— Instructions for the task —
Pick out and copy each line in the records below that contains the word "Find", matching uppercase and lowercase exactly.

— Dataset entries —
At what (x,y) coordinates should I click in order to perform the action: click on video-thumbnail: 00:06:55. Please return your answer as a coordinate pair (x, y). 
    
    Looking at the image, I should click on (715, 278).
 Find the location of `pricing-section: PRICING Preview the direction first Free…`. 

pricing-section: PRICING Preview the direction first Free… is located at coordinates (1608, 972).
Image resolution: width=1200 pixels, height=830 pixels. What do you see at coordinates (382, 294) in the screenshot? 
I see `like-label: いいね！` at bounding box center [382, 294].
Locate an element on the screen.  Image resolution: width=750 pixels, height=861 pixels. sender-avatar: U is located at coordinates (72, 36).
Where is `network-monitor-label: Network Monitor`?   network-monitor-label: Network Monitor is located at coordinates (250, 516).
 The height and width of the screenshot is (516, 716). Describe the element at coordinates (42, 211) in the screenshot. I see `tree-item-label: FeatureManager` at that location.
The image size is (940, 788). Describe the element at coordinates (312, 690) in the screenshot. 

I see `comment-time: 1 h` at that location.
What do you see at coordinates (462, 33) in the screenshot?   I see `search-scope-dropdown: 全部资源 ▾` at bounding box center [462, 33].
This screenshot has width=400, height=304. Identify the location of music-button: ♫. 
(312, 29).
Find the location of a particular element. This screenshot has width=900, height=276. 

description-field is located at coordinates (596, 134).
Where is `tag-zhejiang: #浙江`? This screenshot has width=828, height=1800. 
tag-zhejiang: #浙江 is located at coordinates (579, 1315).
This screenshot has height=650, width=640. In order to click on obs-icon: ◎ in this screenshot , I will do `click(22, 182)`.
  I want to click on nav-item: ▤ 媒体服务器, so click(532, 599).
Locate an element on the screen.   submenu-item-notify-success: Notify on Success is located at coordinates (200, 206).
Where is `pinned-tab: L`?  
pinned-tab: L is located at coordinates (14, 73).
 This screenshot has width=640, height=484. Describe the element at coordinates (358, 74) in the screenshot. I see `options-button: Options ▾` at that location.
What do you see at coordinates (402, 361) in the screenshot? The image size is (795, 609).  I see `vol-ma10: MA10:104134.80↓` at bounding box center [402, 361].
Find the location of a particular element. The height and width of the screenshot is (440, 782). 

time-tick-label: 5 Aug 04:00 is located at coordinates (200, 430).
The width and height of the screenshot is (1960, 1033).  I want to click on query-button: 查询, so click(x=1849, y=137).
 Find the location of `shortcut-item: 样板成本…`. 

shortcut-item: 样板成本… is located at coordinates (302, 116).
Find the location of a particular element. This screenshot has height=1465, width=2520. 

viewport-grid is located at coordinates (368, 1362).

— Answer section —
 Find the location of `pricing-section: PRICING Preview the direction first Free…`. 
Find the location of a particular element. This screenshot has width=900, height=276. 
Find the location of a particular element. The height and width of the screenshot is (440, 782). 
 Find the location of `shortcut-item: 样板成本…`. 
Find the location of a particular element. This screenshot has height=1465, width=2520. 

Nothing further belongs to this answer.